Add in the bonus confusion that you may not have even been trying to run vim, and in fact may not know what it is (hey, everyone's a beginner some time), but have landed there due to a default $EDITOR value.

[EDIT] also, a typical mid-level computer user's tendency to slap "ESC" when panicked. Ha!


Which OS/Linux distribution set default $EDITOR to vim? Personally I've never seen one, and I don't think vim is a sane default value for $EDITOR.


I dunno if it's actually vim or some variation on it, but it is the default on, for example, Arch Linux, although I believe most other distros dropped me into it as well (e.g. git commit / rebase -i).

If there is such a thing as user hostile in the world of CLI tools, then dropping the user unannounced into vi with some open buffer most definitely counts as user hostile.


Don't know about $EDITOR, but if you issue a git commit in Windows, and forget to specify -m, then you end up in vim.

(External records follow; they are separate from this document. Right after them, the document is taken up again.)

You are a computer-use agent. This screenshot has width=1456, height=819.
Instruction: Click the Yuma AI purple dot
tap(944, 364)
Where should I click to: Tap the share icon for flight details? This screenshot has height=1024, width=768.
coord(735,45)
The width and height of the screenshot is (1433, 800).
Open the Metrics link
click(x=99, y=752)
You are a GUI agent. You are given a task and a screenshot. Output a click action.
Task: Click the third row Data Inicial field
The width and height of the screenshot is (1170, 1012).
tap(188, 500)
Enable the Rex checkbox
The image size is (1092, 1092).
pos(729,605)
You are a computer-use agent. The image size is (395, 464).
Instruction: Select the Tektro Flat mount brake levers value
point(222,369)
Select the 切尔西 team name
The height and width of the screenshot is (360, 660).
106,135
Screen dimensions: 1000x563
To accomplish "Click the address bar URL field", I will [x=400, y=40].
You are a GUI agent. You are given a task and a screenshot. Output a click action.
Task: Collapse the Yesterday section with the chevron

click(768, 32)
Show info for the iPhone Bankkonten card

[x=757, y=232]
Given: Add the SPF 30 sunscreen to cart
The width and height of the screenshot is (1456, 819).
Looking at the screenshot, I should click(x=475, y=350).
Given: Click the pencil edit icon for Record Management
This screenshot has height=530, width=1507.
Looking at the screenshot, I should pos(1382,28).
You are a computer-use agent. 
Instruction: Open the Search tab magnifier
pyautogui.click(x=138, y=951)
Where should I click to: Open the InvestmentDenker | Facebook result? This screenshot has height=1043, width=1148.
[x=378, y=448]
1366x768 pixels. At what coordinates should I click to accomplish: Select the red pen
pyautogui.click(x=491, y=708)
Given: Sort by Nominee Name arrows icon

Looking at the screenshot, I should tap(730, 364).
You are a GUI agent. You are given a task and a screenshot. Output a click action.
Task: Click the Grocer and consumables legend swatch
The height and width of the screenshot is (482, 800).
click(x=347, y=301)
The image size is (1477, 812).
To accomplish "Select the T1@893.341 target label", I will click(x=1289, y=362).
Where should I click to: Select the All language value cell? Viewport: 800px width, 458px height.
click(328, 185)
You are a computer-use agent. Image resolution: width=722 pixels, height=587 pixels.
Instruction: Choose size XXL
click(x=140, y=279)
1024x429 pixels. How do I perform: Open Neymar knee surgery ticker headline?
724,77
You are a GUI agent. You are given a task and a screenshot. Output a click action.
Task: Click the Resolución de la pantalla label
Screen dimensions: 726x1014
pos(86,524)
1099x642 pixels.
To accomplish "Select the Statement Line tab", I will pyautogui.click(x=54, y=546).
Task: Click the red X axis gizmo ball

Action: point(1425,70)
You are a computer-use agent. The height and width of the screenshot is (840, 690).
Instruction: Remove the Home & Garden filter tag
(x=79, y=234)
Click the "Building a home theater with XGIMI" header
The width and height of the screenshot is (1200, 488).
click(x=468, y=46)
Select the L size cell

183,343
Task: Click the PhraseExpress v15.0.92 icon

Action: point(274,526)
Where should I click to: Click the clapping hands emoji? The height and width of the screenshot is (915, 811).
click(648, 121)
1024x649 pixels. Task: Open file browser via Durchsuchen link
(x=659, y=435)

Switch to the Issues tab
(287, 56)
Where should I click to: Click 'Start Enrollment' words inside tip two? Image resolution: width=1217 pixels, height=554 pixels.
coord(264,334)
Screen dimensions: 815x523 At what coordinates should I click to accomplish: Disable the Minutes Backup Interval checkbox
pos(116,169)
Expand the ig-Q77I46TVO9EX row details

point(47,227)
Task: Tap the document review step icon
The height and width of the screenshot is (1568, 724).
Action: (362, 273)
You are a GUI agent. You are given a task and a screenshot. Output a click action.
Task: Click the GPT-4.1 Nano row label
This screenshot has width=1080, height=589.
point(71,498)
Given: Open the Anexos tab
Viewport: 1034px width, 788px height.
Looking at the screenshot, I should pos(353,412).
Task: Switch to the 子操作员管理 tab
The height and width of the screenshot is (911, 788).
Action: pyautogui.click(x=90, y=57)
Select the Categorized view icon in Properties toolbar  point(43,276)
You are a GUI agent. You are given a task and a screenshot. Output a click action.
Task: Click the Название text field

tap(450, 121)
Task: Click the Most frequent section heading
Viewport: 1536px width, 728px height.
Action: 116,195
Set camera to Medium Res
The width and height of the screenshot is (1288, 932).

In Jessie, visudo lands you in nano, unless you explicitly set the $EDITOR.


What are your thoughts on $VISUAL?


> you may not have even been trying to run vi

git rebase -i

For example


Ok, so anyone with any terminal experience but no vim experience would press <ctrl>-c.

Then, the program tells them "Type :quit<Enter> to exit Vim"

And if the user is capable of reading, they shouldn't have any problem.

If they don't know about ctrl-c, they shouldn't be using a terminal editor.


Try actually following those instructions. They don't work. There is a step missing, and you may get warnings even if you know to hit escape first.


You don't have to hit escape, ctrl-c puts you in normal mode.


If vim opens and that's the first thing you try, then it'll work, yeah.

But if you've typed anything, this won't quite work. <ctrl> c will take you out of insert mode, but won't offer any prompt. <ctrl> c again will bring up the quit prompt, but that's not intuitive the way doing it the first time is. And if you type the wrong thing after the first <ctrl> c, you'll break back into insert mode and have to take another run at it.

I remember getting stuck in vim because git bash uses it as a default editor. It happened when I forgot to enter a commit message, which meant that I started typing a commit message and thereby lost the useful prompt when I went to quit.

edit: per another thread, this gets far worse if you don't realize the ':' is active and not a prompt to "type: quit". That error sets off a maze that will never show you the prompt again to find your mistake.


E37: No write since last change (add ! to override)


In that case I'd just close the terminal window if I was running the terminal from a GUI session. Does that count?